I<3Hejji-You are from Seattle?! Yay! I'm from Walla Walla, Washington (about 5 hours from you). I saw that you're in nursing? I'm in Communications and Graphic Design. I graduate from college this year and so I was thinking of moving to Seattle afterwards! Did you get your Hedgie in Tacoma? I was thinking about traveling up there to get mine, but I found one on Craiglist in Kennewick (waaaaay closer and waaaaay less gas money).

Hedgiepets-I don't have a Yahoo account...is it easy to join if I don't have one?

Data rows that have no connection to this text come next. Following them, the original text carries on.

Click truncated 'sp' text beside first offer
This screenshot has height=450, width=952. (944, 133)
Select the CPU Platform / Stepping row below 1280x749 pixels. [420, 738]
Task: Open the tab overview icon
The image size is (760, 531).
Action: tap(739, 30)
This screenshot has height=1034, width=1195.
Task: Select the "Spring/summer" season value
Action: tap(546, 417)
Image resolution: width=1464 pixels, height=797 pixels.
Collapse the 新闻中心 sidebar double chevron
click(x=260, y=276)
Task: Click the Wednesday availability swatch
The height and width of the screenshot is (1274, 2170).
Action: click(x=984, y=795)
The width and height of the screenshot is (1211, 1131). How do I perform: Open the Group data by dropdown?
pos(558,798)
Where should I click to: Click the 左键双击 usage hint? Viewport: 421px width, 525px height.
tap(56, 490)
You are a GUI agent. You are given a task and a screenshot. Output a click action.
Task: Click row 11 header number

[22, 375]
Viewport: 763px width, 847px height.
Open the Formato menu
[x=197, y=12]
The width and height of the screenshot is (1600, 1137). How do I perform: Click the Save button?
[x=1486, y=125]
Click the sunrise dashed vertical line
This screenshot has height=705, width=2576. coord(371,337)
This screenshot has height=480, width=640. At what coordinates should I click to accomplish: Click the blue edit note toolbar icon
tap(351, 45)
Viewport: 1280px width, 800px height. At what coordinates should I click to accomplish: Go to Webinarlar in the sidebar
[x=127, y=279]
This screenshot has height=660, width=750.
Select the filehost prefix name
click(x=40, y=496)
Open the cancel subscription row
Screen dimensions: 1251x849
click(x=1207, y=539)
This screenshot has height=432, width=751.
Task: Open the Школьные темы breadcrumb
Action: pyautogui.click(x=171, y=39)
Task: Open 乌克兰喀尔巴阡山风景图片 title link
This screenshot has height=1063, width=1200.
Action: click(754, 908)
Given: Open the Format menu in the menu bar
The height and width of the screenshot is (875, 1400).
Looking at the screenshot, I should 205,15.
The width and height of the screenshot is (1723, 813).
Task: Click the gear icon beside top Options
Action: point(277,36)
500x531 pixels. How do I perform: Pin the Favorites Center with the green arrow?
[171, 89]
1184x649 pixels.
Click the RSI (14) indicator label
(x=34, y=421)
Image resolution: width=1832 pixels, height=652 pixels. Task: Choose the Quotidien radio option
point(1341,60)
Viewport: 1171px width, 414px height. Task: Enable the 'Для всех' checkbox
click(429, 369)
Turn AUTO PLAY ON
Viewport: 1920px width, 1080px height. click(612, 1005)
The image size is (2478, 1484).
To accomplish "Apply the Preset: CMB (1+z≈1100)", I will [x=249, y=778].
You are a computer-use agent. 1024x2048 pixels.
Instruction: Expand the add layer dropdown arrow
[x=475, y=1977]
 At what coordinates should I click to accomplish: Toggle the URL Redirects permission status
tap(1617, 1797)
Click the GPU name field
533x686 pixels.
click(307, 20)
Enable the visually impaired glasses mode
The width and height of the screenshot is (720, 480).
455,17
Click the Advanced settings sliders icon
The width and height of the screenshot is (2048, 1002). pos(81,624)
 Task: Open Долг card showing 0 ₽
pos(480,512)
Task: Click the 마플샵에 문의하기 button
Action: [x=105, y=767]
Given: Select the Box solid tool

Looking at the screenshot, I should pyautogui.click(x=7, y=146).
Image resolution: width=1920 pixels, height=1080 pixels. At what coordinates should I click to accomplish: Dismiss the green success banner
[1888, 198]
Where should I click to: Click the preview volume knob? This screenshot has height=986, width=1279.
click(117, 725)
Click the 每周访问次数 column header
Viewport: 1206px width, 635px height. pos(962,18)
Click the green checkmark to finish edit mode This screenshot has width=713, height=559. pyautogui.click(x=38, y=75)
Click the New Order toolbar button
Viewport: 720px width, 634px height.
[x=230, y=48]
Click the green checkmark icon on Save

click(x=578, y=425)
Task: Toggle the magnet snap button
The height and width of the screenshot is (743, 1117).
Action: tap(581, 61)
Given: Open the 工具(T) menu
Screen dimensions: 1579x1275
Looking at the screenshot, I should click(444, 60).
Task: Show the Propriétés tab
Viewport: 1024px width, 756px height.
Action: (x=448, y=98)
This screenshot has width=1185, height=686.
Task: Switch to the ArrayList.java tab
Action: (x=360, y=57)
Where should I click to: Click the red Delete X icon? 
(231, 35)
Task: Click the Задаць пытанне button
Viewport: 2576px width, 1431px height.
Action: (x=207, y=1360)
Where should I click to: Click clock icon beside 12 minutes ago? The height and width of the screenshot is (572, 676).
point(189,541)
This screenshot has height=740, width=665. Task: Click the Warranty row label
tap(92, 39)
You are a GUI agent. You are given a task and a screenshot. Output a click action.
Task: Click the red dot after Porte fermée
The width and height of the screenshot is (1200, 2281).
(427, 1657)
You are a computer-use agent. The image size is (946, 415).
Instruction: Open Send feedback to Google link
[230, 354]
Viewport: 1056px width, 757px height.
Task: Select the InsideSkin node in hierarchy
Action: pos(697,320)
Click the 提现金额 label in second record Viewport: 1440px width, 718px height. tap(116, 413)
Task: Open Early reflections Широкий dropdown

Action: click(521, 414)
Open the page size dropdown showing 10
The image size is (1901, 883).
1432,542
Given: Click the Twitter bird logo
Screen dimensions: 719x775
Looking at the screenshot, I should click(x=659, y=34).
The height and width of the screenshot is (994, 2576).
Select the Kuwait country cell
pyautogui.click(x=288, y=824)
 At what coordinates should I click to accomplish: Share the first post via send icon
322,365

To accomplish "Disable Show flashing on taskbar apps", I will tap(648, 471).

Ariel, PJM, Tie-Dye Hedgie, Godzilla Girl, Lizard Girl, susanaproenca, Shelobe- Thank you all for the warm welcome! A question for you experts. My friend gave me dark brown Dearfoam slippers that are hard-soled and fleece-lined, but they are too big for me...do you think Chota would like one as his new home?! Or do you think he'd get stuck? He's one year old...


----------



## I<3Hejji (Aug 29, 2010)

Yep I am from Seattle  You should move here when you graduate, it is awesome! I am going to graduate from nursing school in March, I am so ready to be done with school! Its funny, I had just turned in my form to the breeder in Tacoma, and then was looking on craigslist and found Hejji as a rescue. He was staying with another breeder in Port Orchard and I ended up getting him that day! I am still on the waiting list for the breeder in Tacoma, I might just end up with a brother or sister for Hejji in a few months  I can't wait to see pictures of Chota!


----------



## sarah.rabia (Sep 25, 2010)

Hey everyone!

Found sweet little Chota a veterinarian in Walla Walla!  And it also turns out that I know her personally...even better! (Also I added the vets name and contact information to the veterinary/health section)  On Friday, I pick up my newest family member!


----------



## I<3Hejji (Aug 29, 2010)

Yay! I bet it feels like Friday can't come soon enough


----------



## SweetLittleFarm (Sep 25, 2010)

Hi there! We're from WA too (Wenatchee area). We just got our first hedgie as well, on Tuesday. We're all thrilled with our new little bundle! 

Enjoy your baby!


----------



## sarah.rabia (Sep 25, 2010)

Awwww...SweetLittleFarm tell me about your hedgehog! Where'd you get him/her? How is his/her progress?


----------